When people think of managers paid for by government, they imagine supervisors in a department of personnel or people who oversee infrastructure projects. But one of the biggest corps of managers in the public sector are the classroom teachers, who sometimes manage hundreds of young people on a daily basis.
With that in mind, we’ve been impressed by articles about the so-called “flipped classroom.” Traditionally, teachers explain math concepts in class, and then have students repetitively utilize the concepts through homework they do in the evenings. But with flipped classrooms, teachers turn the process around. They ask students to watch videos of the lessons at home, and then do the practice examples the next day in the classroom, with the teacher making corrections and detecting problems.
When teachers tried this in a high school outside of Detroit, the results were powerful. According to Jeremy Strayer of Ohio State University, before the flip, some 44 percent of freshmen were failing math. Afterwards, that number plummeted to 13 percent. This sure seems like a promising practice.
“To pass a law in the real world means nothing.

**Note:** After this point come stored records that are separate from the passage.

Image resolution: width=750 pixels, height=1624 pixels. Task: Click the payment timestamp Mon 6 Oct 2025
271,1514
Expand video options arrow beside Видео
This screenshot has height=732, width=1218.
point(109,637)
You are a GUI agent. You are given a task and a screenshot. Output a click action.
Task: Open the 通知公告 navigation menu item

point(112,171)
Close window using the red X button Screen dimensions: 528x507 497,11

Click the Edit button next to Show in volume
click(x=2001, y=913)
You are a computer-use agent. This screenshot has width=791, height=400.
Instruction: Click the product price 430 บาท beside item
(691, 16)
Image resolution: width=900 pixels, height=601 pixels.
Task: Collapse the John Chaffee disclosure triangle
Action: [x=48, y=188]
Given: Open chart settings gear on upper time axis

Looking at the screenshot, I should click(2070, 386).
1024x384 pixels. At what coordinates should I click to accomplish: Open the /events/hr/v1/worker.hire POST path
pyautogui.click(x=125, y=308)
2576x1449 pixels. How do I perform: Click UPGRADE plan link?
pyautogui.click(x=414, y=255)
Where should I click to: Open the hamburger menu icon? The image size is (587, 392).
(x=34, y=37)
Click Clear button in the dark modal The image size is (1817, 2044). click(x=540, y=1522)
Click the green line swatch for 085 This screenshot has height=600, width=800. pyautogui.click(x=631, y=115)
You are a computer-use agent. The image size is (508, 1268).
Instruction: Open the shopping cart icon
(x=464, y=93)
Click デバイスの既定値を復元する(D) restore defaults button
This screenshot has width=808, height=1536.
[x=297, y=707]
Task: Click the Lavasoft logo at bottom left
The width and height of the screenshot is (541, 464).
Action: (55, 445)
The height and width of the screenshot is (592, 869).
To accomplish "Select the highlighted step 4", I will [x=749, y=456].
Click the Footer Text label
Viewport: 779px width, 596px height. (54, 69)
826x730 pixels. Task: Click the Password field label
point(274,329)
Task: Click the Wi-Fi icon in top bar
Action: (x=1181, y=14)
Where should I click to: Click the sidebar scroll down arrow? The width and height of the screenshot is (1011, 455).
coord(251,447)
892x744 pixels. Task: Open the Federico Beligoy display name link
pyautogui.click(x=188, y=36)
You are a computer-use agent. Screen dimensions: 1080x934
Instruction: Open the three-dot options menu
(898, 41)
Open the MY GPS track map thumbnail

To enforce the law means everything.” – Noah Feldman, Harvard Law School professor
Without getting deeply into the contentious topic of Medicaid expansion, here’s something that worries us: No one knows if increased federal funding would help improve access, according to a February report from the U.S. Government Accountability Office. That’s because the Centers for Medicaid and Medicare Services do not “collect accurate and complete data on state sources of funds to finance the Medicaid programs.” This makes it very difficult for federal policymakers to administer Medicaid and determine where changes would help.
We recently wrote a piece for the Council of State Governments, making the case that tax cuts don’t necessarily lead to economic vitality. Shortly afterward, we read an excellent brief from the Center on Budget and Policy Priorities (CBPP) that backed this up.
The CBPP looked at five states -- Kansas, Maine, North Carolina, Ohio and Wisconsin -- that passed dramatic cuts in personal income taxes in recent years. The political language in all was that these cuts would pump the states full of economic vitality juice. But the policies didn’t work. Four of the five states -- except North Carolina -- experienced job growth that’s been slower than the national average since their governments implemented the tax cuts. All five are projecting weaker job growth than the national average over the next three years.
What’s more, wrote the CBPP, “By shrinking state revenues, the tax cuts contribute to problems that can harm state economies over the long term.” This is particularly a problem for education funding. Four of the states, all except for Ohio, are among the 10 states in this country that have sustained the deepest cuts in funding for K-12 education since 2008.